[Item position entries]
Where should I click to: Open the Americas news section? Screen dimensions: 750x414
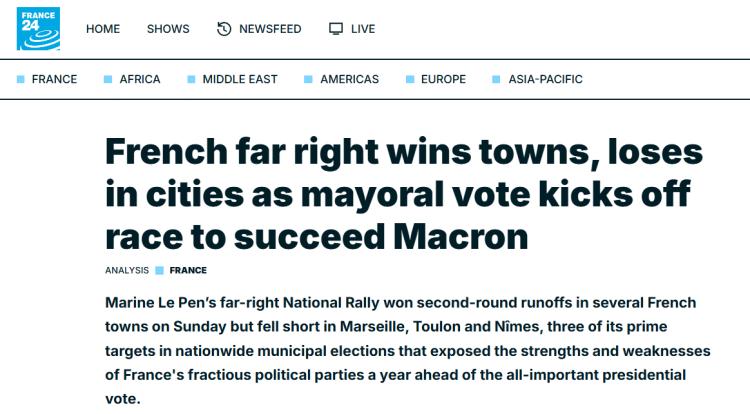(349, 80)
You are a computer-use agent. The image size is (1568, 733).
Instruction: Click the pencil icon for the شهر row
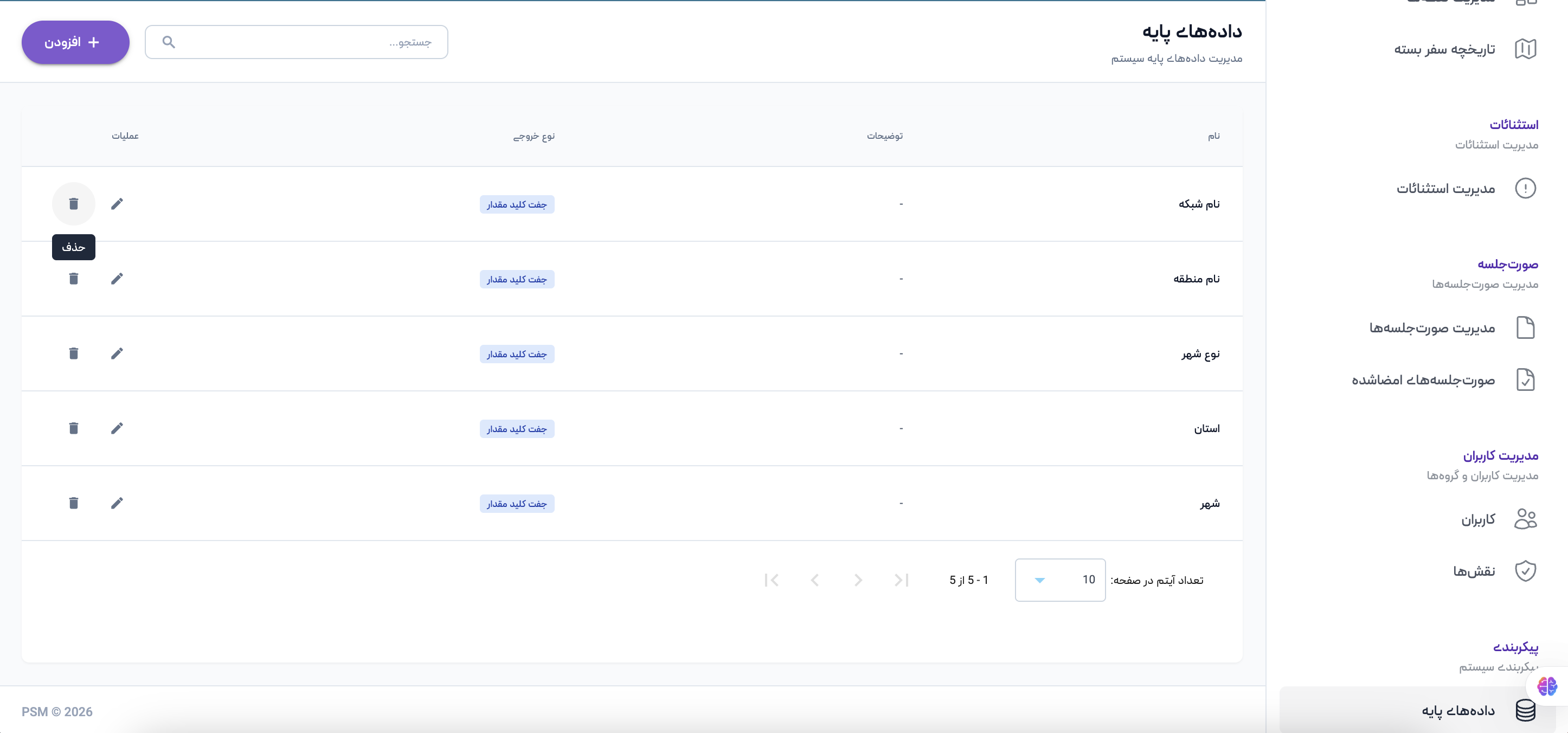(x=117, y=503)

Problem to solve: Pick out every line of the records above that contains the string "size", with case counting, and copy each one.

Result of the task:
You are a computer-use agent. The image size is (1568, 733).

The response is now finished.